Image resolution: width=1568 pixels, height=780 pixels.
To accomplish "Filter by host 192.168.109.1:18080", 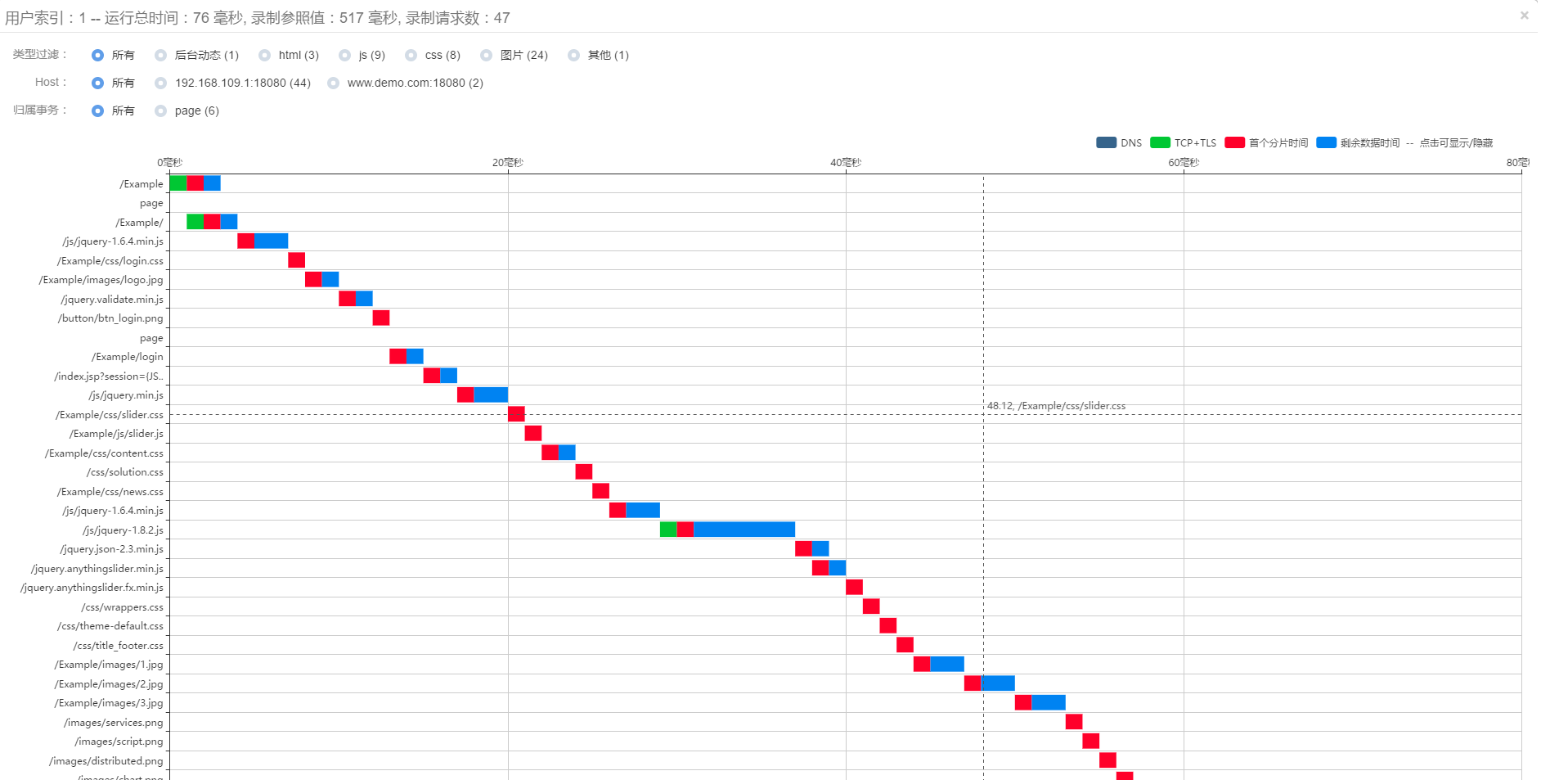I will [161, 83].
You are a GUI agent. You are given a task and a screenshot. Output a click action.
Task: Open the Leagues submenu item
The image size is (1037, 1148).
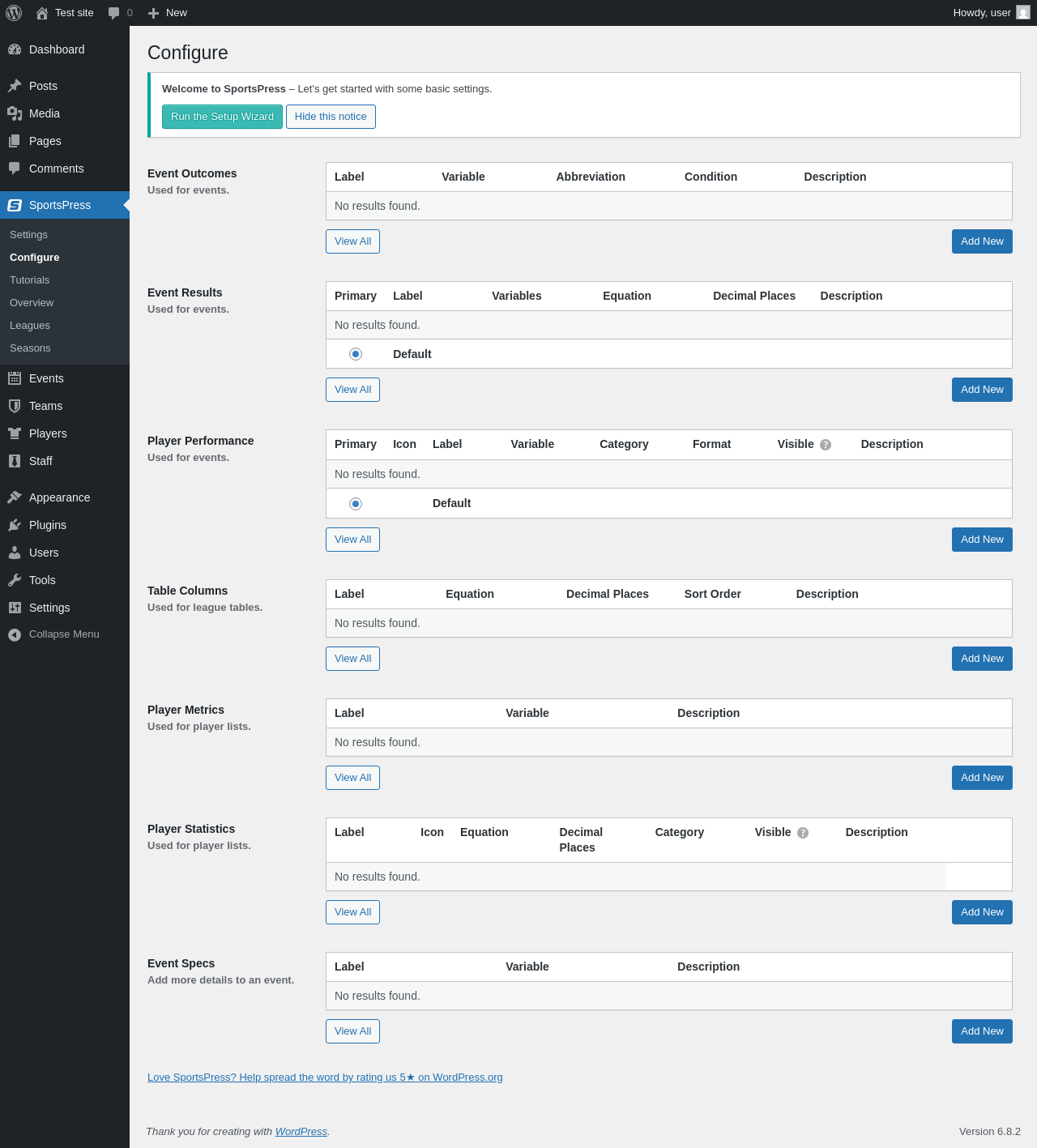pos(30,326)
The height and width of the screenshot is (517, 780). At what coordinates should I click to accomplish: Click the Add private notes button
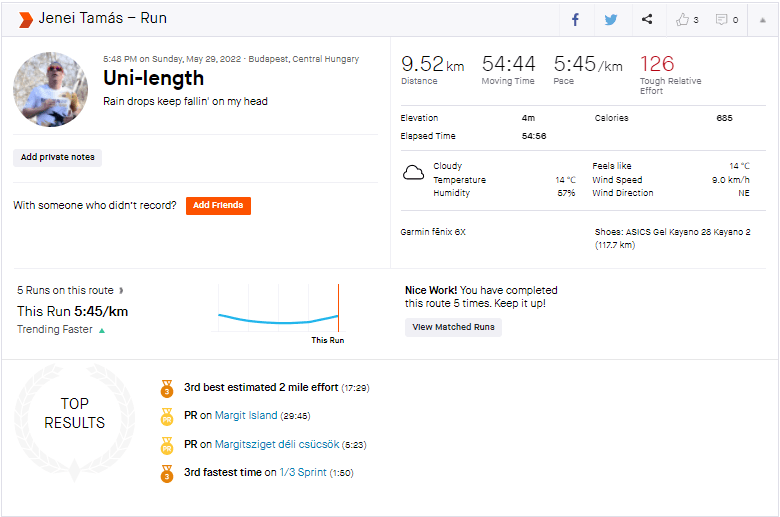57,157
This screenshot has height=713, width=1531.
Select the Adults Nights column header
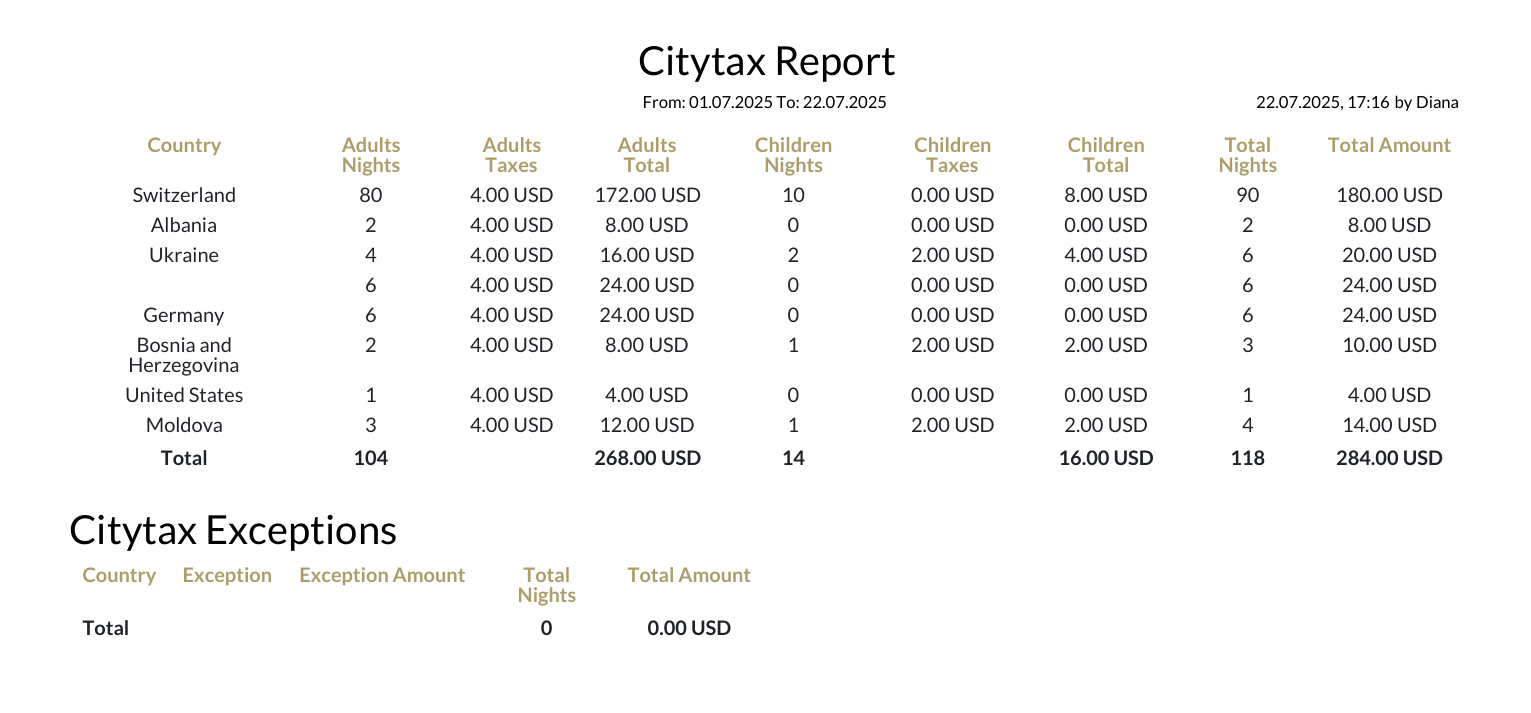pyautogui.click(x=370, y=155)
_ _ _
Activity — Reproduce word for word the lines from the line with "The image size is (1037, 1148)." to the end of the entries above, both included, but leave the pictures out.

Problem solution —
The image size is (1037, 1148).
pos(30,326)
The height and width of the screenshot is (517, 780). At what coordinates should I click to accomplish: Click the Add private notes button
57,157
This screenshot has height=713, width=1531.
Select the Adults Nights column header
pyautogui.click(x=370, y=155)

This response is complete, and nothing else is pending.